My wife said she could see the make-up lines on Charis’ face. I strongly contend that in our thirst for the newest, most crisp, most technologically advanced shooting tech for our 8k TVs, we’re forgetting that film-making is inherently a magic trick, and the closer and more hi-def of a look we get at it, the less it works. This is a problem plaguing all of modern Hollywood, not just Pendragon, but Pendragon is an egregious example in some places.

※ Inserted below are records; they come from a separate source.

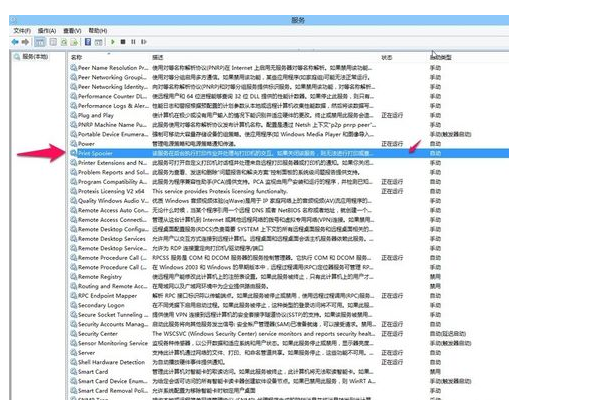
Task: Select the Print Spooler service row
Action: click(x=99, y=152)

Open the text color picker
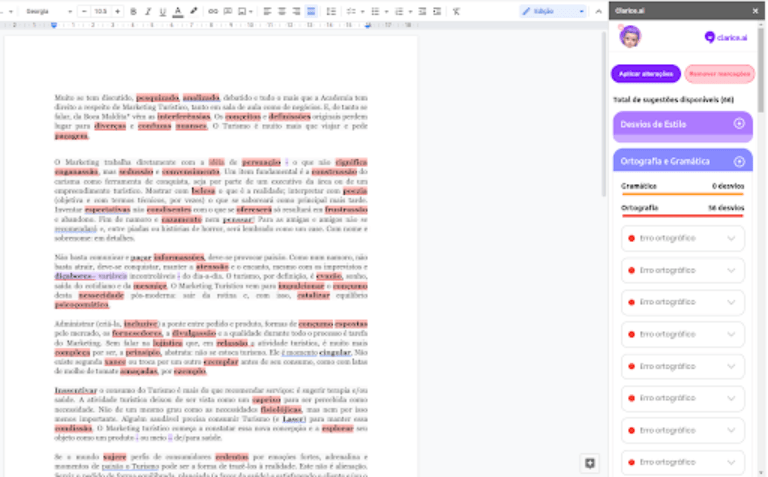tap(177, 11)
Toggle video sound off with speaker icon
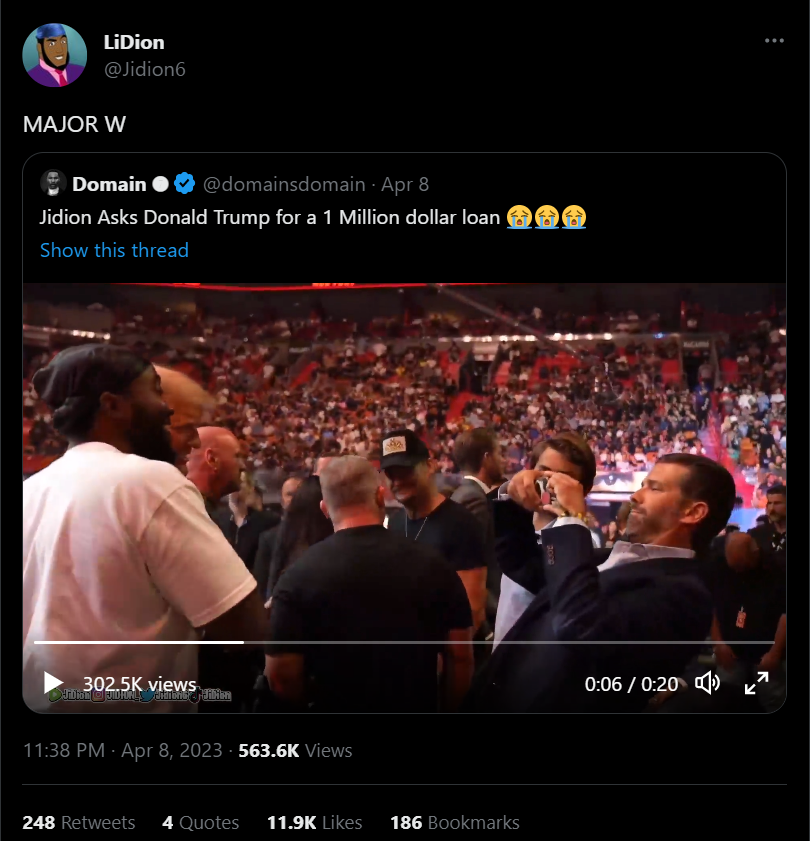The image size is (810, 841). coord(709,683)
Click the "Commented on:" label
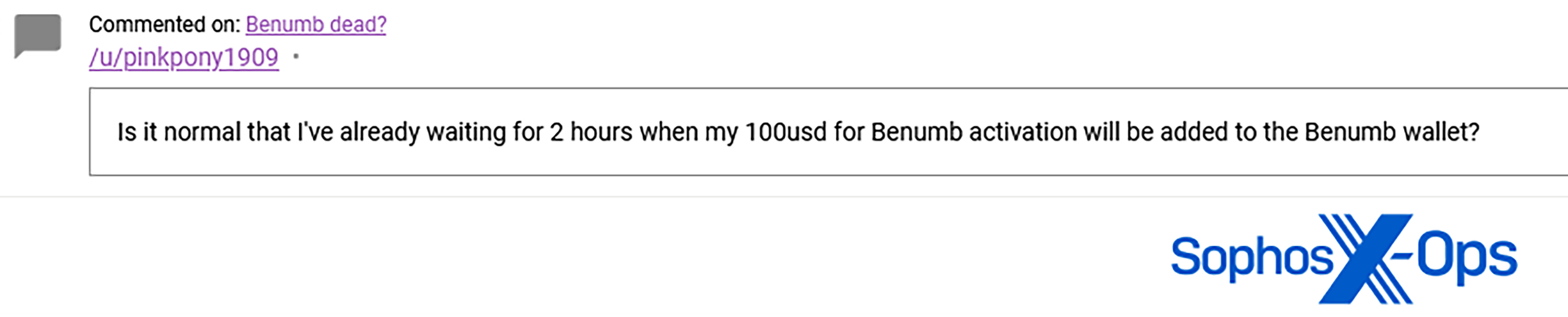The image size is (1568, 317). (164, 24)
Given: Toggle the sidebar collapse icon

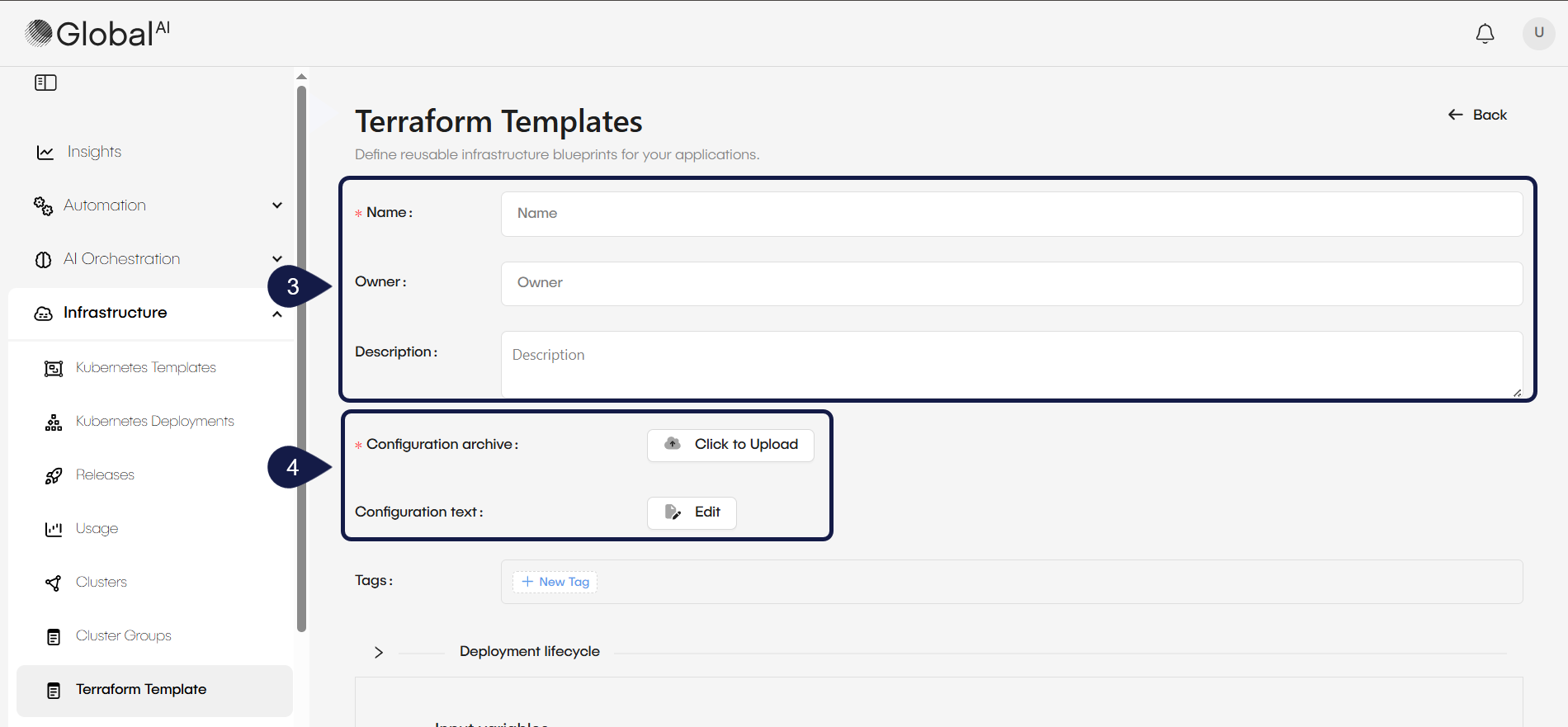Looking at the screenshot, I should (45, 83).
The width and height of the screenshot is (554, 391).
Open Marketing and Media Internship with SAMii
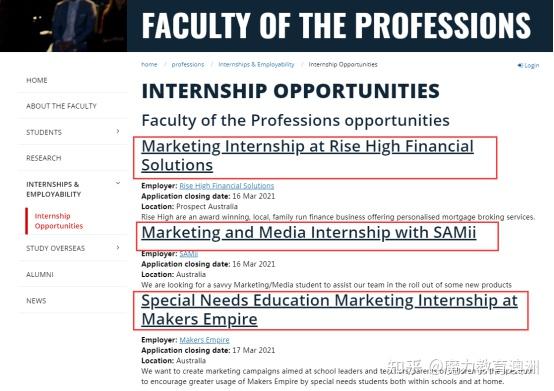[309, 233]
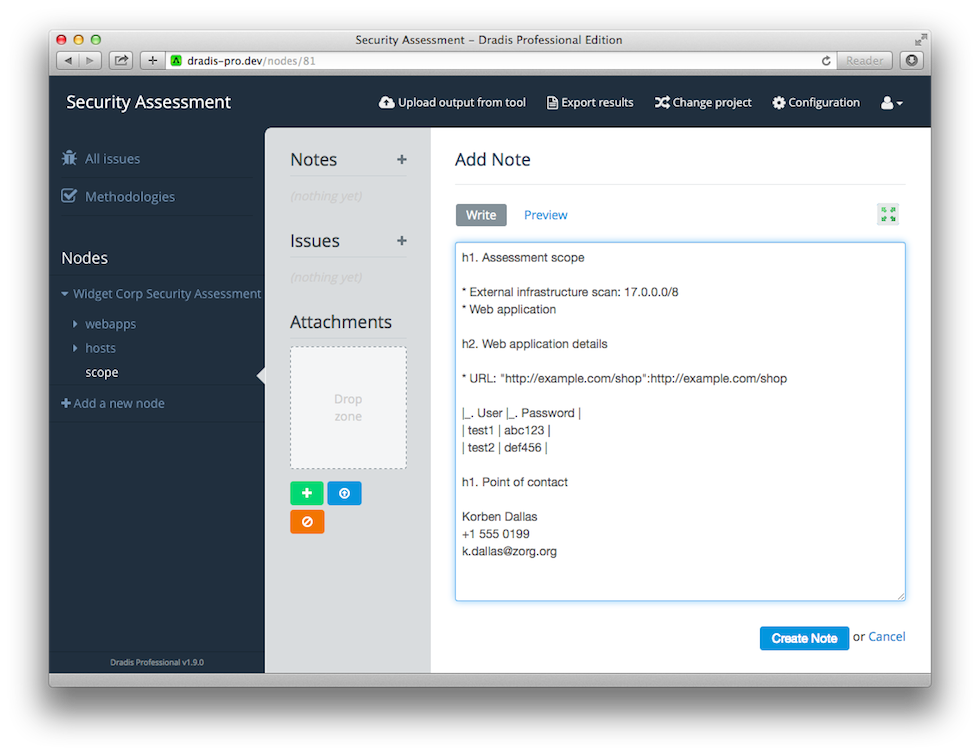Open Configuration gear menu
980x755 pixels.
pos(816,102)
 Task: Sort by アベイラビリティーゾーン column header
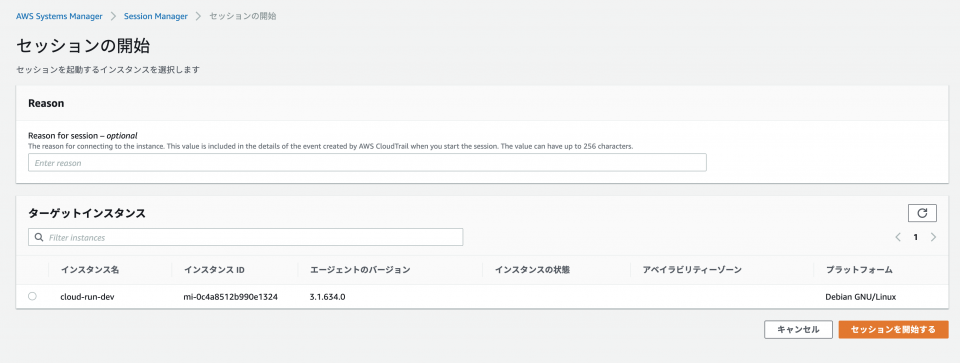point(692,270)
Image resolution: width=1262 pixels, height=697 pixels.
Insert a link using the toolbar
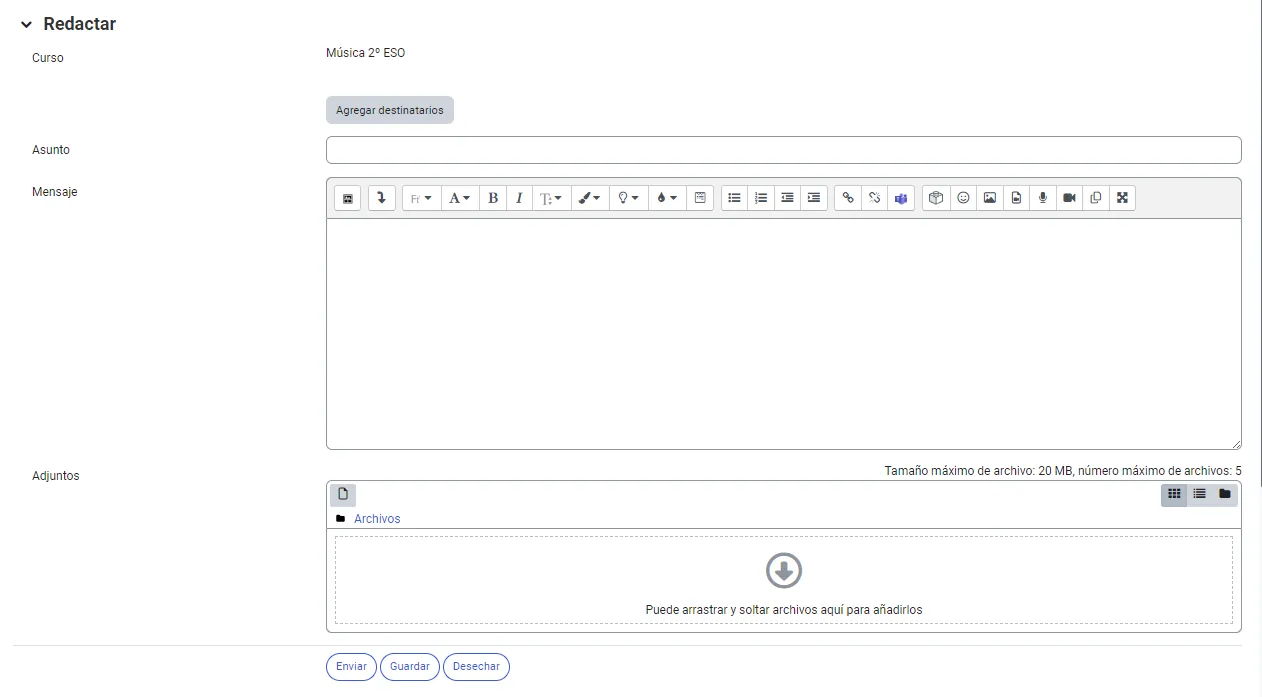coord(847,197)
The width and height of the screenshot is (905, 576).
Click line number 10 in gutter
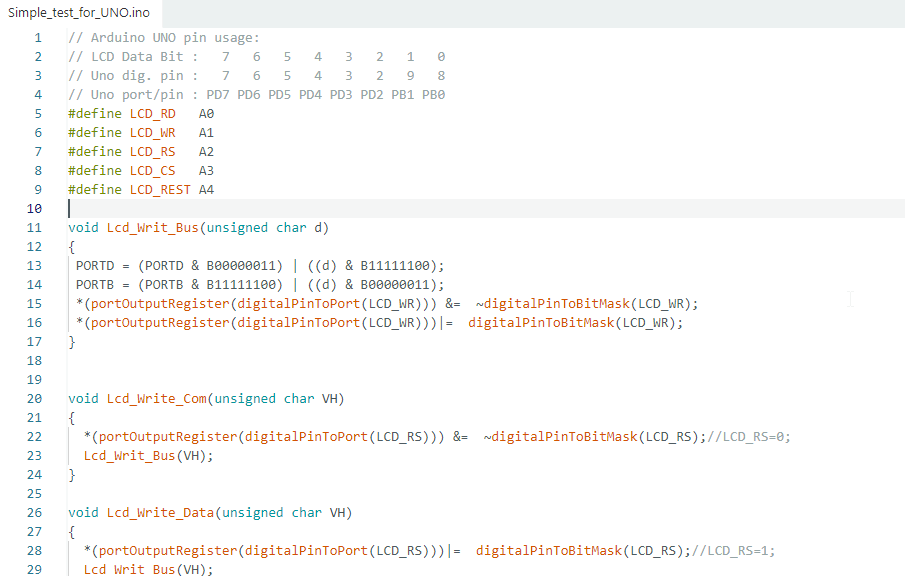(x=34, y=208)
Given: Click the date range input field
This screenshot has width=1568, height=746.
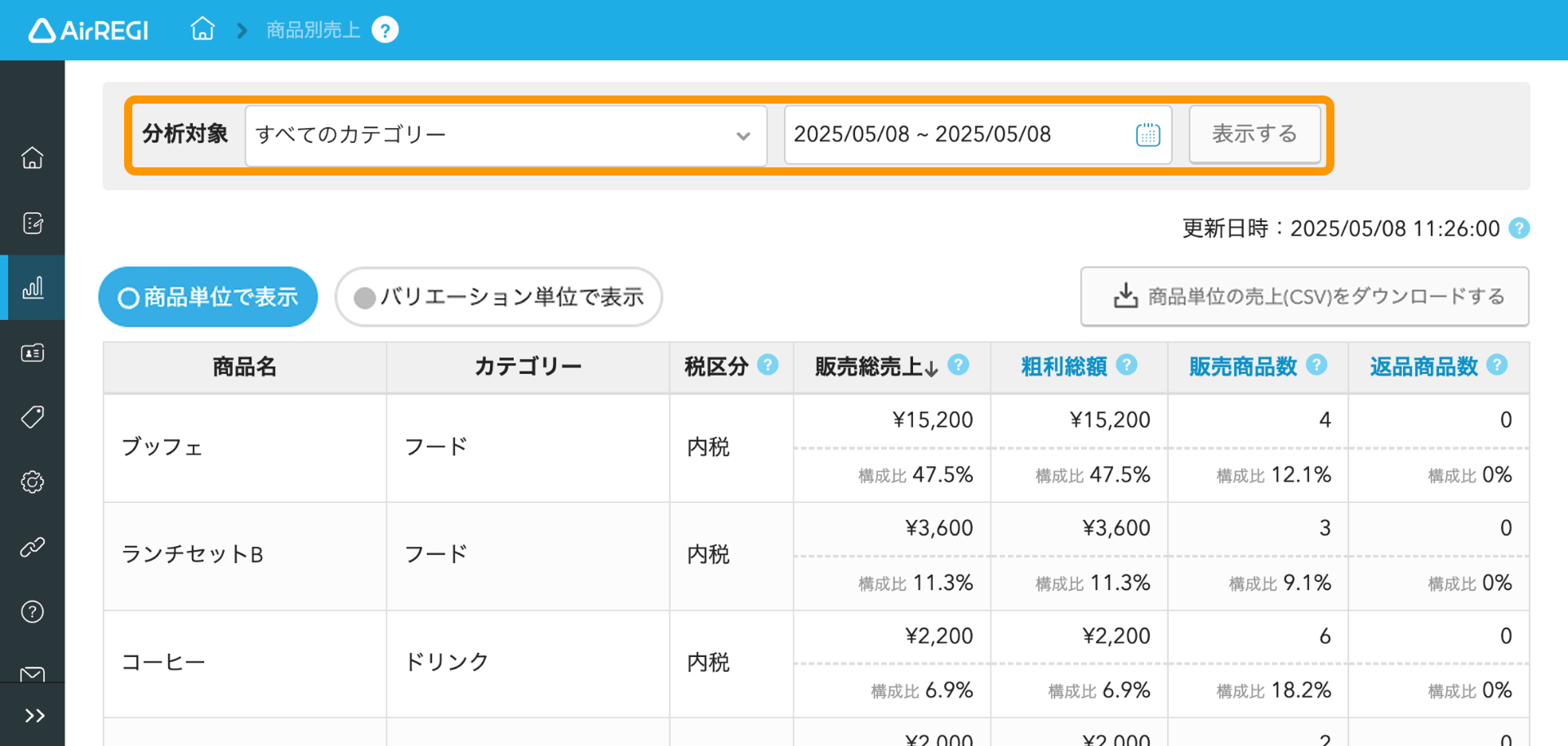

To avoid accusations of prudishness and hypocrisy I feel that I must point out my aversion here is due to the intended audience (conservative families) and the feeling that this sexuality was completely unnecessary to the story being told. There is no narrative reason to have the characters dressed this way (except, perhaps, for the bullfight; but even that could have been done a little more tastefully). We have recommended films on this site which deal much more explicitly with sexual themes, but firstly they are clearly intended for adults, not family audiences, and secondly actually explore those themes and come to interesting moral conclusions, rather than use costuming as window dressing or eye candy.






Thanks for this review. About the immodesty, I suspected as much from the trailer, and was taken aback. Prior to that, I was planning on subscribing just for this.
Regarding footnote #2, not sure why you're apologetic about criticizing immodesty in film. Seems to me that faithful Catholics are the last line of defense in pulling us back from the depravity of modern culture.